Reading text —
----------

Caution: Woman Eating

This post is a little different from what I usually offer you.  I don't normally tend to get overly political on this blog, although sometimes I can't help myself. However, I also believe that it's impossible to really extricate politics from life, so I don't really try.  If you're not in the mood for a rant, you might want to move on and come back a little later when I'll have a tasty little kidney bean number waiting for you.  If not, stick around...

Somehow I find myself subscribed to a whole mess of newsletters and mailing lists on the internet.  I usually just delete, but lately I've been taking the time to unsubscribe.  This morning, when I clicked on the link to unsubscribe from JCrew's mailing list, I was redirected to a website, presumably their last chance to make me change my mind.  I could have screamed.  Waiting for me at this pivotal moment, when I am supposed to decide if I really want to banish their e-mails from my inbox, was this image:


This emaciated, sickeningly thin model, with sunken eyes and arms so frail they couldn't be trusted to life a Le Creuset from the oven (wait, that sounded sexist. They couldn't be trusted to life, well, just about anything.) is supposed to convince me that I need JCrew in my life.  She's also supposed to convince me, I suppose, that the fact that I do not practice self-starvation makes me less desirable.  A condition JCrew just might be able to ameliorate, if only I would take them back.

----------

Data extract —
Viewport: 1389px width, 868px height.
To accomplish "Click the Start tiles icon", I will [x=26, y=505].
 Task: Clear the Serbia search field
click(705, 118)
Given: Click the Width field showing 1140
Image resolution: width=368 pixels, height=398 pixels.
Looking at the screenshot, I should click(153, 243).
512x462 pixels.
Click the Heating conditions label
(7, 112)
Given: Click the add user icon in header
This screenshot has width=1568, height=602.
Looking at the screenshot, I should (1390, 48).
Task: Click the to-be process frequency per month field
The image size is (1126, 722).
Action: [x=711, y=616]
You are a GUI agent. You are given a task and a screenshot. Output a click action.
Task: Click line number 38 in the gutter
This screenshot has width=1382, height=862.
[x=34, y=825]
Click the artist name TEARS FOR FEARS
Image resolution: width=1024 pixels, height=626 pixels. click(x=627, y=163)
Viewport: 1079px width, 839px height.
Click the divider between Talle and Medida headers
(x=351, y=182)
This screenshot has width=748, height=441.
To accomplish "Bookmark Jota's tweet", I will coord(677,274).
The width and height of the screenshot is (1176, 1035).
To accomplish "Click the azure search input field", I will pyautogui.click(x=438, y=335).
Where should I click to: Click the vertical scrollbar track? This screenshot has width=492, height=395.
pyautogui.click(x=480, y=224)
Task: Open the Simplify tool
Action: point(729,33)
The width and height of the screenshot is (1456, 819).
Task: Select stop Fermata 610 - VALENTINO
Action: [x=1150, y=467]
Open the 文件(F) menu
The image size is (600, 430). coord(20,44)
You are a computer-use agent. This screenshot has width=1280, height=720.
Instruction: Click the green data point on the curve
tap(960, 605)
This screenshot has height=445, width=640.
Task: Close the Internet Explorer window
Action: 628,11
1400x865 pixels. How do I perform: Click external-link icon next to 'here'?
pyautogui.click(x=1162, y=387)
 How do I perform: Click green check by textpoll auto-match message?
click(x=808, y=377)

----------

Written problem 1 — In the blog post about unsubscribing from mailing lists, whose mailing list was the writer leaving when the redirect page appeared?
Written problem 2 — Carry the blog post about the JCrew unsubscribe page forward from its final sentence.

Written response 1 — JCrew's mailing list.

Written response 2 —
My stomach turns just looking at her razor-sharp collar bones and rubber band-sized wrists.  I want to grab her, sit her down at my kitchen table, and, well, feed the crap out of her.  I want to tell her that her body, and presumably her spirit, would be better served if she took care of them with an eye toward her own well-being rather than punishing herself for the sake of advanced capitalism's insistence on her own objecthood.  I've always had a sneaking suspicion that our society's obsession with the sickly woman as object of desire (as that's how I'd describe her) has a whole lot to do with punishment.  With putting a women in her place by depicting all women as something less than human.  With forcing the burden of guilt on her if she dares to give in to her own desires, rather than literally starving her body into submission for the desiring gaze of others.  I can think of few things more repulsively violent.

And for some strange, inexplicable reason, JCrew is trying to shove this guilt down its unsubscribers' throats.  JCrew feels the need to align themselves with this kind of damaging imagery, proving that we just have not come all that far.

So to JCrew and all others of its ilk: yes, I want you out of my inbox.  In fact, I want you out of my magazines, off of my television, away from my billboards, extricated from my subway ads.  I want to see real women who refuse to punish their own bodies, who are capable of individuality, health, independent thought, and enjoying a nice plate of food.

Comments

Dana Treat said…
I really appreciate you posting this. My husband doesn't understand why I have a hard time being happy with my size 4 body - I'll just show him an image like this one so he can understand! We are constantly bombarded by women who look like this - even though there are so very few of them. Actually there are many of them, but they are actually starving instead of starving themselves.

Thanks for keeping it real!
Anonymous said…
You need to find a recipe that is relevant to your rant.

Perhaps, chocolate glazed pork rinds with a butter milk tart filling?

Ox kidney's cooked in beef suet.

Or, caramel banana and pecan cream topped pork loin medalions.

Just a thinkin' thought.
JerryNJ
Andrea said…
Dana, I've seen pictures, and you're beautiful.

JerryNJ, honestly, I'd be happy if she ate just about anything. I do have a couple of cookie recipes on deck, although I don't know if they'll quite live up to those standards!
Ellen said…
i agree! jcrew's models have gotten increasingly thin over the past few years. i have noticed that they have different (slightly healthier looking) models for their yoga clothing and swimsuits. it's as if they admit that their models are unnaturally thin so they can look like a mannequin!
Anonymous said…
I am so glad you wrote this.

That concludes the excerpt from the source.